*ABOUT THIS TASK*.
Copy out the following material word for word, keeping every line in its original order.

*GIVEN ENTRIES*.

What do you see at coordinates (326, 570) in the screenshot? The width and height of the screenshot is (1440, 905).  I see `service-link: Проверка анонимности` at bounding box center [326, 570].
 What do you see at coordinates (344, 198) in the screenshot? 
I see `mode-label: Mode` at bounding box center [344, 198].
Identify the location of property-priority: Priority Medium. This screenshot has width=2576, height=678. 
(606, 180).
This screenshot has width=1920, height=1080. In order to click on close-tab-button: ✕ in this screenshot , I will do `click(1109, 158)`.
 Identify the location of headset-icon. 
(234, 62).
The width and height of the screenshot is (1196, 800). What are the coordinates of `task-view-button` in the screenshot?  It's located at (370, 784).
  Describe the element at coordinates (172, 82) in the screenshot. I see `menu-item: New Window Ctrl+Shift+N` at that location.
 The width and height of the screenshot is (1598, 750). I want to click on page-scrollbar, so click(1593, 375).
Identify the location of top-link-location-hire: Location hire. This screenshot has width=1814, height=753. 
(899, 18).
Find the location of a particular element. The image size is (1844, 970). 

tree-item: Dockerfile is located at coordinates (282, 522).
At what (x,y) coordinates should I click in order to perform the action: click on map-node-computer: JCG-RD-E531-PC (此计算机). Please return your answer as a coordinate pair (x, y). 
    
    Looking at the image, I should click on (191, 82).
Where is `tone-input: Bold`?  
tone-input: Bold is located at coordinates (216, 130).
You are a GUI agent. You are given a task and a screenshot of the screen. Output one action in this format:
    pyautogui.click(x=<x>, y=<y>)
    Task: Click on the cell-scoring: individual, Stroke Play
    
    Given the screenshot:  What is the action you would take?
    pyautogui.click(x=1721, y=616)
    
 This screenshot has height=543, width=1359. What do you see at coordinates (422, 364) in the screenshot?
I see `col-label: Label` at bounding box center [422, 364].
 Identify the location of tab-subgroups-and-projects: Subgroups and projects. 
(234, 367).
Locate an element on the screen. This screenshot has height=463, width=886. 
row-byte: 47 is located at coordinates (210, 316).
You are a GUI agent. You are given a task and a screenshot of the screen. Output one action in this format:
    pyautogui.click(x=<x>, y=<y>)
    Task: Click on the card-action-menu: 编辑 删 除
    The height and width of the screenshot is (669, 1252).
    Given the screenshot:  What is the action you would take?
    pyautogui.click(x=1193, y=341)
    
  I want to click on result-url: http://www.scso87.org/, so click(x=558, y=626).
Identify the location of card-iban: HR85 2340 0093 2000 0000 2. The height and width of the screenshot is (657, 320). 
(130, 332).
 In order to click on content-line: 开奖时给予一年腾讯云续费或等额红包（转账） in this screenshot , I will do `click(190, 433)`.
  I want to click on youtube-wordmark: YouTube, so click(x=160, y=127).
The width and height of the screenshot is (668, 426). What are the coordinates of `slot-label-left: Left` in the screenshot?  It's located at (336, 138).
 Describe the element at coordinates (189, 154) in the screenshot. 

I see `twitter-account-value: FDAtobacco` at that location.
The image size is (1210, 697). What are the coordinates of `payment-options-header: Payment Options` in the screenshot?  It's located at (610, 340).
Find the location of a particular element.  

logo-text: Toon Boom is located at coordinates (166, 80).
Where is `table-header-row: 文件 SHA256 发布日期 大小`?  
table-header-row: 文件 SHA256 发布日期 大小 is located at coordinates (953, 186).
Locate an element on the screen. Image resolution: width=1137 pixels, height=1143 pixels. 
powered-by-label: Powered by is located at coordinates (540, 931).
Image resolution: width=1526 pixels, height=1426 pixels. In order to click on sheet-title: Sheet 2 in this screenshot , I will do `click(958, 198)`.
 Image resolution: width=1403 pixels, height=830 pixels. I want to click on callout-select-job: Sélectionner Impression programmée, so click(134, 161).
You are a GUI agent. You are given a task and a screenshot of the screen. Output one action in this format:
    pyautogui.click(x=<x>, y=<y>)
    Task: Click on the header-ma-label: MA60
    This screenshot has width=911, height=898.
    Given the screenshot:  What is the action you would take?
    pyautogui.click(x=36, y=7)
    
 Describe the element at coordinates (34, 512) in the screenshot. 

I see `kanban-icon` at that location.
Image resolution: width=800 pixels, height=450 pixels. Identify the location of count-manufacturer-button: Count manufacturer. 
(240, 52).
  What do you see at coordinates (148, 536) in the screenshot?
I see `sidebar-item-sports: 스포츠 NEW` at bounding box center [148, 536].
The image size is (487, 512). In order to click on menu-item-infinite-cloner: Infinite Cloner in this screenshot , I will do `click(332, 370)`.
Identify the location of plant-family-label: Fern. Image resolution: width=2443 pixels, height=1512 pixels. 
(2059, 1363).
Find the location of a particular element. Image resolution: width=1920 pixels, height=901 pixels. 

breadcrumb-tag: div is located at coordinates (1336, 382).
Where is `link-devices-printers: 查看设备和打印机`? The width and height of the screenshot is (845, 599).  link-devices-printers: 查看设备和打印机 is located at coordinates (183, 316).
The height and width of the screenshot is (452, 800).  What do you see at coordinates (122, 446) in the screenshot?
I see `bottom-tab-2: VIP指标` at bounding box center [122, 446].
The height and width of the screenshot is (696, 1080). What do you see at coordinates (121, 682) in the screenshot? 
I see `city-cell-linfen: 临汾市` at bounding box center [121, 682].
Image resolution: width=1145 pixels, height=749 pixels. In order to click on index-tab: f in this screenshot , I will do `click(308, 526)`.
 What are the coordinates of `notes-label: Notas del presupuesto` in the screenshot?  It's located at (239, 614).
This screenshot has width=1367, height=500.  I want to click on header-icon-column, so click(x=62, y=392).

*EXERCISE ANSWER*.
What do you see at coordinates (326, 570) in the screenshot? The width and height of the screenshot is (1440, 905).  I see `service-link: Проверка анонимности` at bounding box center [326, 570].
 What do you see at coordinates (344, 198) in the screenshot? 
I see `mode-label: Mode` at bounding box center [344, 198].
Identify the location of property-priority: Priority Medium. This screenshot has width=2576, height=678. 
(606, 180).
This screenshot has width=1920, height=1080. In order to click on close-tab-button: ✕ in this screenshot , I will do `click(1109, 158)`.
 Identify the location of headset-icon. 
(234, 62).
The width and height of the screenshot is (1196, 800). What are the coordinates of `task-view-button` in the screenshot?  It's located at (370, 784).
  Describe the element at coordinates (172, 82) in the screenshot. I see `menu-item: New Window Ctrl+Shift+N` at that location.
 The width and height of the screenshot is (1598, 750). I want to click on page-scrollbar, so click(1593, 375).
Identify the location of top-link-location-hire: Location hire. This screenshot has width=1814, height=753. 
(899, 18).
Find the location of a particular element. The image size is (1844, 970). 

tree-item: Dockerfile is located at coordinates (282, 522).
At what (x,y) coordinates should I click in order to perform the action: click on map-node-computer: JCG-RD-E531-PC (此计算机). Please return your answer as a coordinate pair (x, y). 
    
    Looking at the image, I should click on (191, 82).
Where is `tone-input: Bold`?  
tone-input: Bold is located at coordinates (216, 130).
You are a GUI agent. You are given a task and a screenshot of the screen. Output one action in this format:
    pyautogui.click(x=<x>, y=<y>)
    Task: Click on the cell-scoring: individual, Stroke Play
    
    Given the screenshot:  What is the action you would take?
    pyautogui.click(x=1721, y=616)
    
 This screenshot has height=543, width=1359. What do you see at coordinates (422, 364) in the screenshot?
I see `col-label: Label` at bounding box center [422, 364].
 Identify the location of tab-subgroups-and-projects: Subgroups and projects. 
(234, 367).
Locate an element on the screen. This screenshot has height=463, width=886. 
row-byte: 47 is located at coordinates (210, 316).
You are a GUI agent. You are given a task and a screenshot of the screen. Output one action in this format:
    pyautogui.click(x=<x>, y=<y>)
    Task: Click on the card-action-menu: 编辑 删 除
    The height and width of the screenshot is (669, 1252).
    Given the screenshot:  What is the action you would take?
    pyautogui.click(x=1193, y=341)
    
  I want to click on result-url: http://www.scso87.org/, so click(x=558, y=626).
Identify the location of card-iban: HR85 2340 0093 2000 0000 2. The height and width of the screenshot is (657, 320). 
(130, 332).
 In order to click on content-line: 开奖时给予一年腾讯云续费或等额红包（转账） in this screenshot , I will do `click(190, 433)`.
  I want to click on youtube-wordmark: YouTube, so click(x=160, y=127).
The width and height of the screenshot is (668, 426). What are the coordinates of `slot-label-left: Left` in the screenshot?  It's located at (336, 138).
 Describe the element at coordinates (189, 154) in the screenshot. 

I see `twitter-account-value: FDAtobacco` at that location.
The image size is (1210, 697). What are the coordinates of `payment-options-header: Payment Options` in the screenshot?  It's located at (610, 340).
Find the location of a particular element.  

logo-text: Toon Boom is located at coordinates (166, 80).
Where is `table-header-row: 文件 SHA256 发布日期 大小`?  
table-header-row: 文件 SHA256 发布日期 大小 is located at coordinates (953, 186).
Locate an element on the screen. Image resolution: width=1137 pixels, height=1143 pixels. 
powered-by-label: Powered by is located at coordinates (540, 931).
Image resolution: width=1526 pixels, height=1426 pixels. In order to click on sheet-title: Sheet 2 in this screenshot , I will do `click(958, 198)`.
 Image resolution: width=1403 pixels, height=830 pixels. I want to click on callout-select-job: Sélectionner Impression programmée, so click(134, 161).
You are a GUI agent. You are given a task and a screenshot of the screen. Output one action in this format:
    pyautogui.click(x=<x>, y=<y>)
    Task: Click on the header-ma-label: MA60
    This screenshot has width=911, height=898.
    Given the screenshot:  What is the action you would take?
    pyautogui.click(x=36, y=7)
    
 Describe the element at coordinates (34, 512) in the screenshot. 

I see `kanban-icon` at that location.
Image resolution: width=800 pixels, height=450 pixels. Identify the location of count-manufacturer-button: Count manufacturer. 
(240, 52).
  What do you see at coordinates (148, 536) in the screenshot?
I see `sidebar-item-sports: 스포츠 NEW` at bounding box center [148, 536].
The image size is (487, 512). In order to click on menu-item-infinite-cloner: Infinite Cloner in this screenshot , I will do `click(332, 370)`.
Identify the location of plant-family-label: Fern. Image resolution: width=2443 pixels, height=1512 pixels. 
(2059, 1363).
Find the location of a particular element. Image resolution: width=1920 pixels, height=901 pixels. 

breadcrumb-tag: div is located at coordinates (1336, 382).
Where is `link-devices-printers: 查看设备和打印机`? The width and height of the screenshot is (845, 599).  link-devices-printers: 查看设备和打印机 is located at coordinates (183, 316).
The height and width of the screenshot is (452, 800).  What do you see at coordinates (122, 446) in the screenshot?
I see `bottom-tab-2: VIP指标` at bounding box center [122, 446].
The height and width of the screenshot is (696, 1080). What do you see at coordinates (121, 682) in the screenshot? 
I see `city-cell-linfen: 临汾市` at bounding box center [121, 682].
Image resolution: width=1145 pixels, height=749 pixels. In order to click on index-tab: f in this screenshot , I will do `click(308, 526)`.
 What are the coordinates of `notes-label: Notas del presupuesto` in the screenshot?  It's located at (239, 614).
This screenshot has width=1367, height=500.  I want to click on header-icon-column, so click(x=62, y=392).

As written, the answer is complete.